"He can do what he wants really," Morris suggests half-heartedly. "It's fine - if it's what he wants to do, it's what he wants to do. I'm sure it will be great - I hope it is."
That qualifier is understandable, given the place Joy Division holds in the hearts of many music lovers. That band (Hook, Morris, Sumner and late vocalist Ian Curtis) formed after the Sex Pistols' legendary Manchester shows in 1977, and define the bleak post-punk aesthetic.
New Order, which formed in the wake of Curtis' suicide in 1980, has been a more joyous affair, welding dance music's electronic rhythms to a melancholic pop sensibility.
Through singles like Blue Monday, Bizarre Love Triangle, True Faith, Regret, State of the Nation, and World in Motion they've been one of Britain's most reliable acts for 30 years.
Morris thought it was all over in 2007 though - and not for the first time.

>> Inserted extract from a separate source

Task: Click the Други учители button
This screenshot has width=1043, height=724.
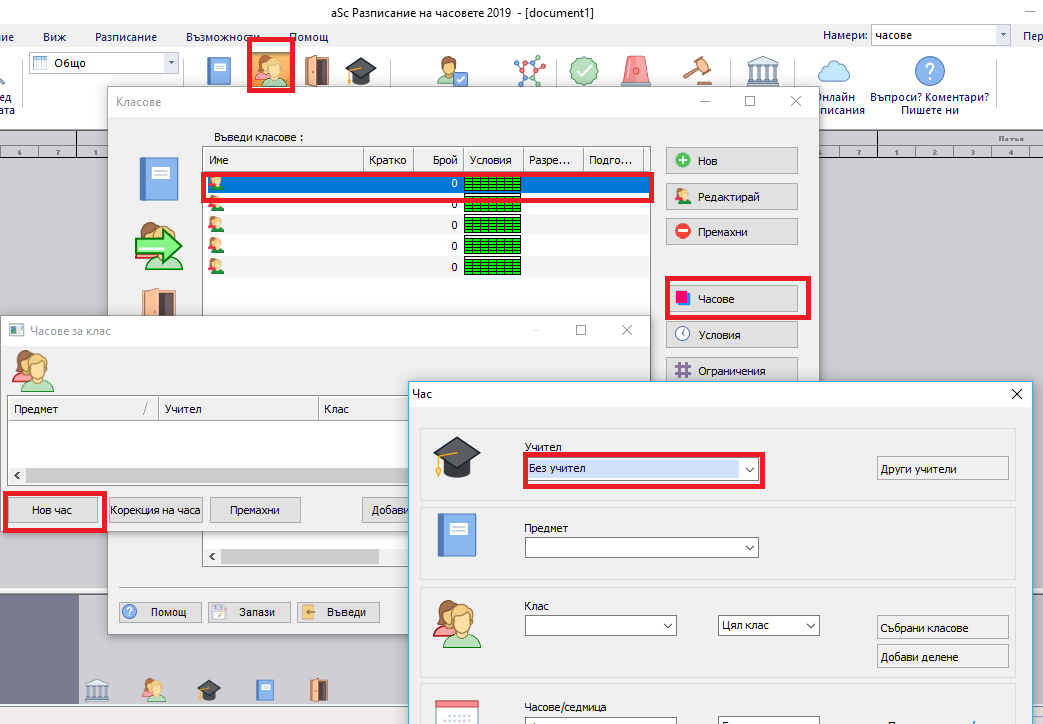Action: coord(943,468)
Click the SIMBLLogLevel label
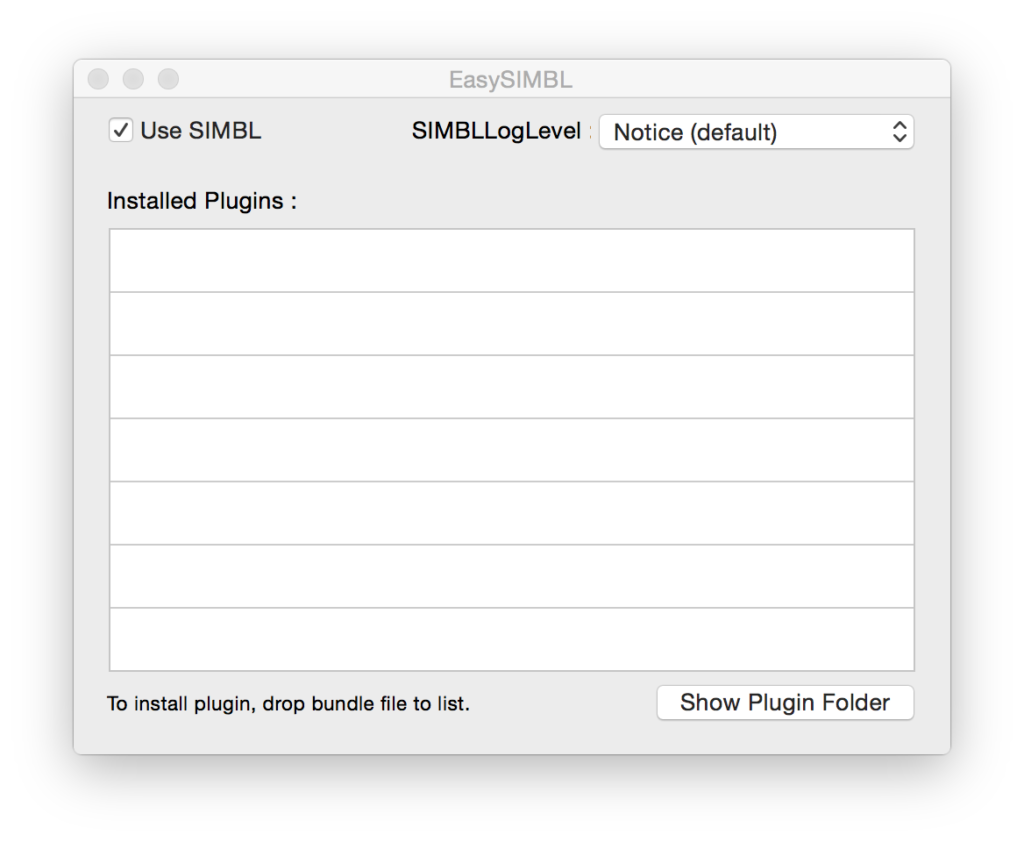The height and width of the screenshot is (842, 1024). (x=496, y=130)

"If I'm honest I did," he says. "But after the last hiatus at the end of the 1990s I made the mistake of saying 'we'll never get back together again' and then we immediately did. So I've never said that again. Although I have to admit I didn't think it would happen."
After the confused circumstances under which Hook departed, the remaining trio reconvened with new bassist Tom Chapman and guitarist/keyboardist Phil Cunningham for several shows in 2011.
This month New Order visits New Zealand for the first time since the 2000 Big Day Out. Morris says he's enjoying this new phase in the band's existence.
"We got into playing the songs together and you could just tell it was really good," he reflects. "And if you enjoy it, it becomes infectious and other people pick up on that. [The new lineup has] made it bit things a lot easier and more versatile - you don't have to rely on sequencers as much. It's been a bit of a revelation really."
Hook's bass work was always a distinctive aspect of New Order's sound. His melodic playing on the high frets was a trademark of their best work, generally augmented by synth bass.
Morris says they told new bassist Chapman no t to bother trying to copy Hook's style, rather to impose his own style onto the songs.
It's just part of the rejuvenation of the material that this new iteration of New Order has demanded. They've even re-examined their entire back catalogue to see which songs they can introduce to the live set.
Morris hopes it is a return to the adventurousness the band once represented.
"In the early days of New Order we wanted to do things differently," he says. "We kind of drifted away from that. We used to play quite weird places, and change the set around a lot. It's a bit difficult at the minute because we can't remember some of the songs, but it would be good to get back to that sort of thing because it's what makes it interesting."
Whether that renewal extends to new music being recorded is undecided, Morris says. Members of New Order have been working on side projects Bad Lieutenant and The Other Two, and he thinks it's more important to complete those before the band starts writing again.
"We'll probably do it," Morris considers. "But I think the worst thing you can do is to start something when you've got loads of other things. It's good to clear the decks and then move on."
STUCK IN THE FACTORY
As hilariously depicted in Michael Winterbottom's film 24 Hour Party People, New Order's story is inseparable from the Factory Records story.
The Manchester label also released Joy Division, A Certain Ratio, the Happy Mondays, and OMD but was famously inept when it came to business. Factory, and The Haçienda club it owned, became a money pit that leeched off New Order's success.
Stephen Morris says that period in the 1980s was the worst time in the band's existence.
"Being on a label like Factory you could do anything you wanted," he says. "But Factory became a bit too big, a self fulfilling prophecy, and in the end it was absolutely horrible. We were going on tour and all the money we made was going into the Hacienda. It all became a bit of a treadmill, which wasn't great."
Although dancefloor classic Blue Monday remains the biggest selling 12-inch single of all time, New Order saw little return from it. Perhaps it was all part of their late manager Rob Gretton's plan for the band to 'never peak'.
"We wanted to keep it as more of an underground indie thing, which was great," Morris says. "But in a way it was the record label that peaked and ultimately fell into a black hole and dragged us with it."
New Order play Vector Arena in Auckland on Monday 27 February.